The price is about $200 to $300 higher than the price of similar TVs. Though with the current economic situation people tend to pinch their wallet from unnecessary buy, the strong sales of iPhone and iPad proved otherwise. People are still willing to buy breakthrough gadgets but Sony need to rally a marketing campaign to convince people out there why the products worth the extra money.
The high-definition sets unveiled Tuesday evening in New York will have LCD screens ranging from 24 inches to 46 inches, with recommended retail prices from $600 to $1,400. Sony will begin selling the new sets in its online store Saturday, and they should be available in Best Buy Co.’s U.S. stores by early next week. Pre-orders are currently being taken at both Sony’s and Best Buy’s websites.
Forrester Research analyst James McQuivey isn’t convinced that Sony and Google will be able to make a compelling enough case to turn this new generation of TVs into a must-have item, even though he is impressed with the technology inside the sets.
“Price is going to be important,” he said. “Google TV is a powerful experience, but most people aren’t going to understand it unless they can see it in action. And Google isn’t known for its consumer marketing experience. I think they have the right concept here, but I am not sure about the execution yet.”

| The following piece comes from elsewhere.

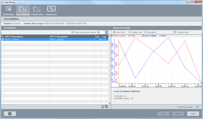Check the Visualize lag option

Like millions of mobile phones that have been sold in the past two years, Sony’s new TVs will be built on Google’s Android operating system. It will navigate websites with Google’s Chrome browser and rely on Intel Corp.’s Atom chips for its processing power. The system can comb through the Internet, television programming guides and even DVRs from satellite operator Dish Network Corp. to find all video connected to a request entered into a search bar at the top of the screen.
The remote control for Sony’s Google TVs includes a standard, “QWERTY” keyboard to enter the search requests or make other comments on the Internet while retaining the ability to watch TV simultaneously.